小島てるみ『最後のプルチネッラ』

最後のプルチネッラ (Style‐F)

最後のプルチネッラ (Style‐F)

 次に何読もうかなーで、評判を聞くに気になって気になってたまらなくて、図書館に所蔵されてないもんだから自力で手に入れた、、、割に、3か月ぐらい積んでた気がする小島てるみの『最後のプルチネッラ』を選ぶ。これまた「タイトルのプルチネッラて何?」だったんだけど、へえ。プルチネッラとは“最高の喜劇役者に捧げられるナポリの称号”のことなのか。現代のナポリを舞台にプルチネッラを目指すルカとジェンナーロの2人の少年の物語と、神を笑わせるまで記憶をなくすことなく転生を繰り返さねばならない宿命の“道化”の物語が交互に語られる趣向のファンタジー作品だった。

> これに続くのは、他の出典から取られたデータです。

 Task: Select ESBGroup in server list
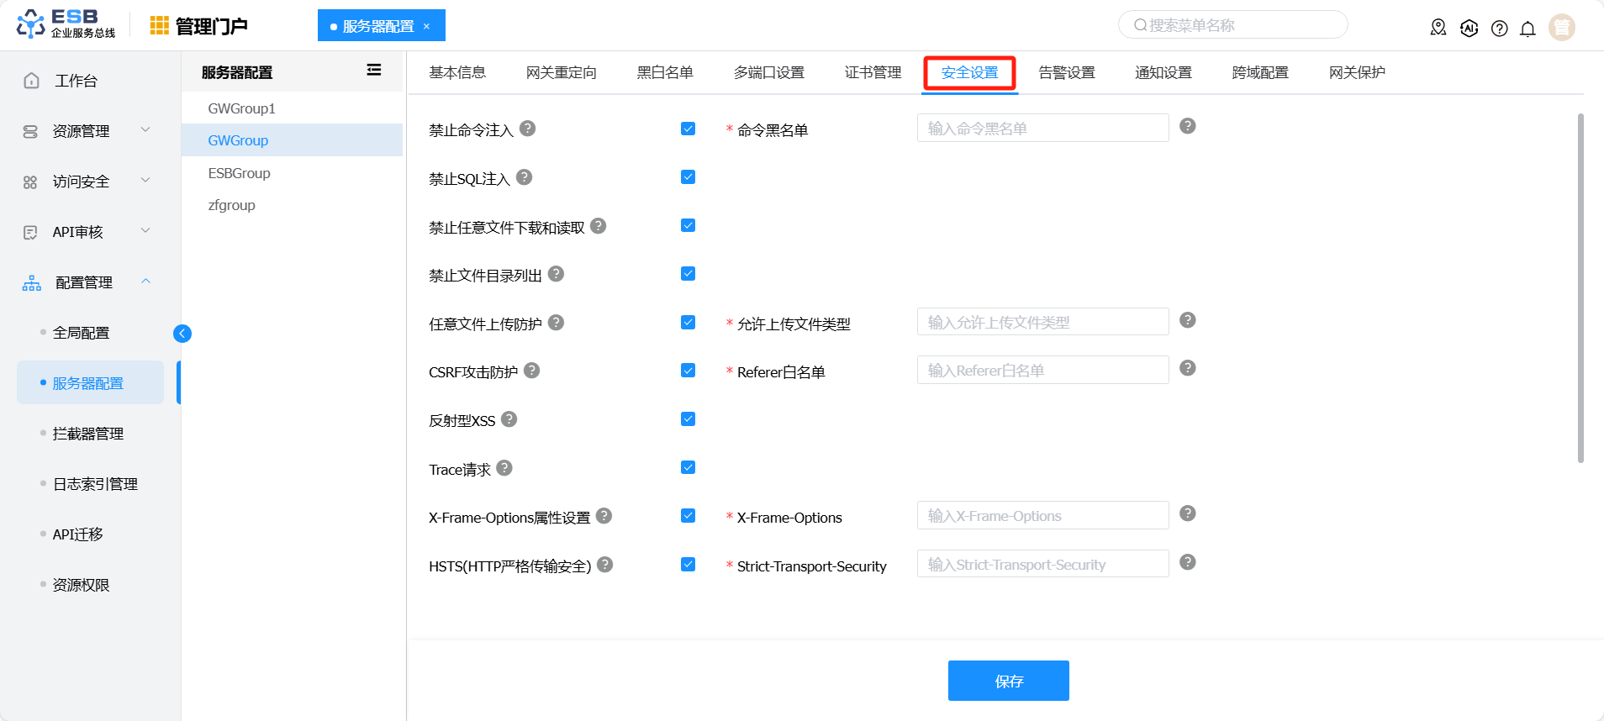240,173
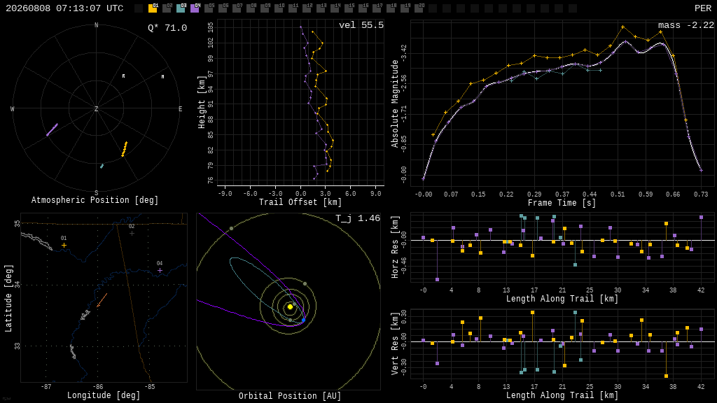The height and width of the screenshot is (403, 717).
Task: Click the purple meteor track in sky plot
Action: coord(52,129)
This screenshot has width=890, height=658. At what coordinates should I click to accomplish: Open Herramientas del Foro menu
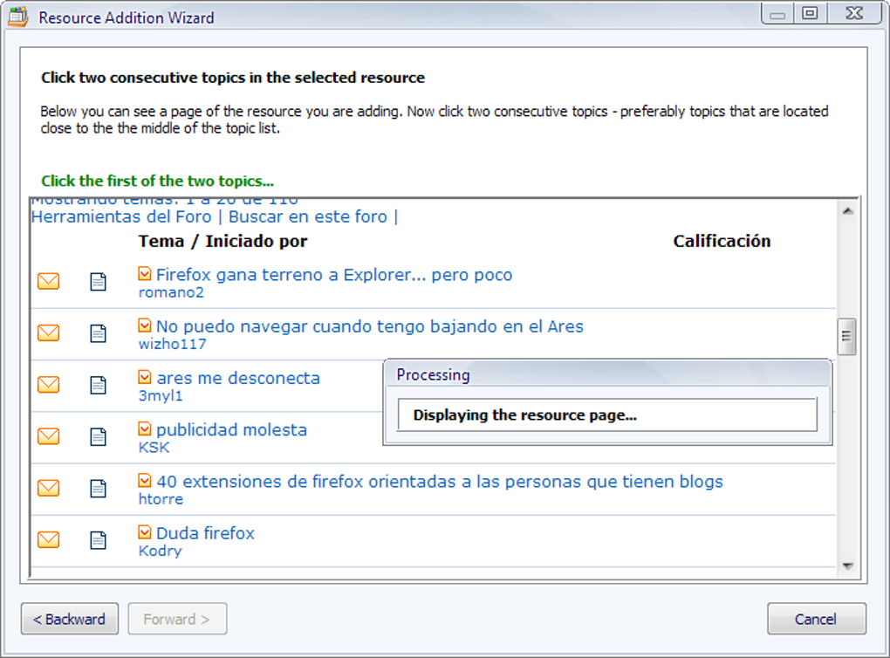[x=121, y=216]
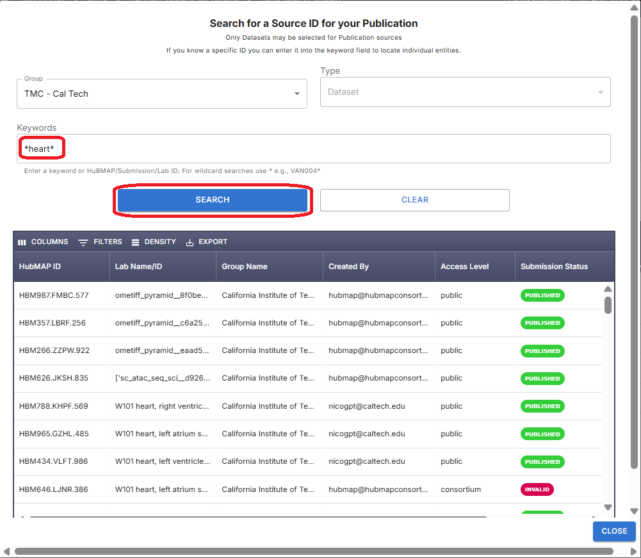Viewport: 641px width, 558px height.
Task: Change table row spacing via DENSITY
Action: click(x=154, y=242)
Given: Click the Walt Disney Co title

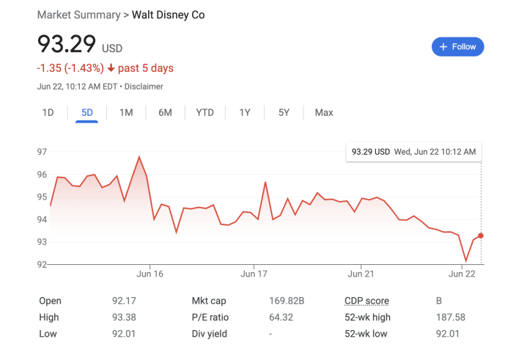Looking at the screenshot, I should click(x=168, y=15).
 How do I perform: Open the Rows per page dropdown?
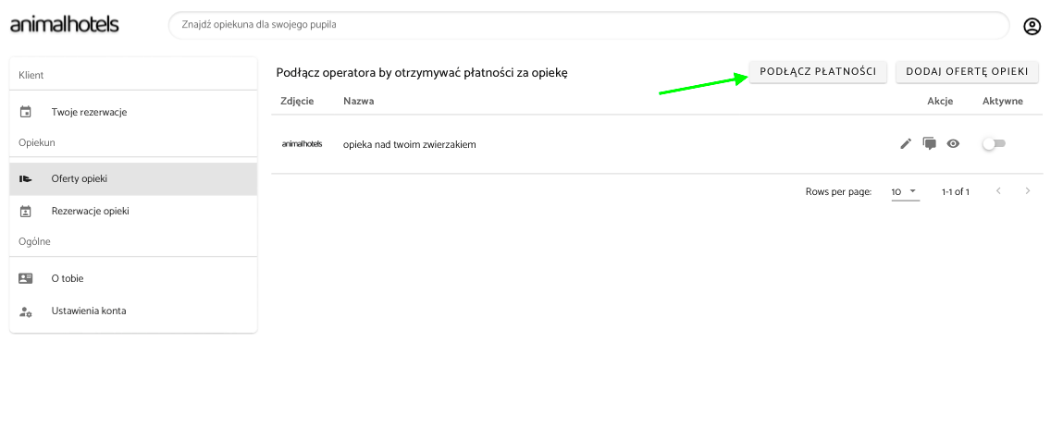(x=904, y=191)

 現代のナポリ編、プルチネッラを目指す2人の少年のうちの1人であるルカが、演劇の名門の出でかつての天才子役、ジェンナーロがナポリでも治安が悪いスペイン地区に住み、大道芸で日銭を稼ぐ少年と正反対の境遇なのが、まるで「ナポリガラスの仮面」のようで面白い。才能はあるものの、それぞれにそれぞれの事情を抱えている2人。特別公演の「最後のプルチネッラ」の主役を演じるためのワークショップを通じて、ナポリを象徴し2人が目指す道化「プルチネッラ」の謎に迫るんだけど、その様子はまるで役者として人間としての成長を見ているかのようだった。
 もう一つの“転生を繰り返さねばならない道化の物語”は、2人の少年の物語とどう交錯するのか、とても楽しみだった。過去から現代まで、まるでナポリという町の歴史の生き証人のようにずっと見守り続けている道化。おどけた語り口で語られるエピソードは、日本人の私には馴染みがないナポリ史で、知らず知らずのうちにナポリ精神史についてもお勉強した気分に(積み重ねられることになるエピソードの一つ一つがまた重みがあって味があっていいのだ)。

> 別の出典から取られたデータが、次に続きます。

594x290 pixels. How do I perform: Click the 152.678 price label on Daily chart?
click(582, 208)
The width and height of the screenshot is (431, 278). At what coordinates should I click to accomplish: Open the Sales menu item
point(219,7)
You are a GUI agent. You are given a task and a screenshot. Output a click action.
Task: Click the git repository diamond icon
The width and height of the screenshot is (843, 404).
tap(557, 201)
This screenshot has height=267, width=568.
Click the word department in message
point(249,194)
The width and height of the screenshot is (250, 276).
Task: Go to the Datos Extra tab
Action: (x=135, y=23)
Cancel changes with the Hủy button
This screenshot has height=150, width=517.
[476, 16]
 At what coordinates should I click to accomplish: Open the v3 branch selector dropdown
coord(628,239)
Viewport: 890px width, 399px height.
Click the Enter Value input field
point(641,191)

 そして、感動のフィナーレ!勘のいい人なら早々に気づいちゃったんでしょうが、私は半分しか気づかなかったよ!しっかし、そういう趣向だったとは。物語の構成も凝りまくっていて見事だし、登場人物や作品を書いた作者のナポリへの思いがひしひしと伝わってきて、感動で胸が熱くなった。我ながらこんなに素敵な作品だと思わずに読んで、見っけもんだったなーと喜んでたりして。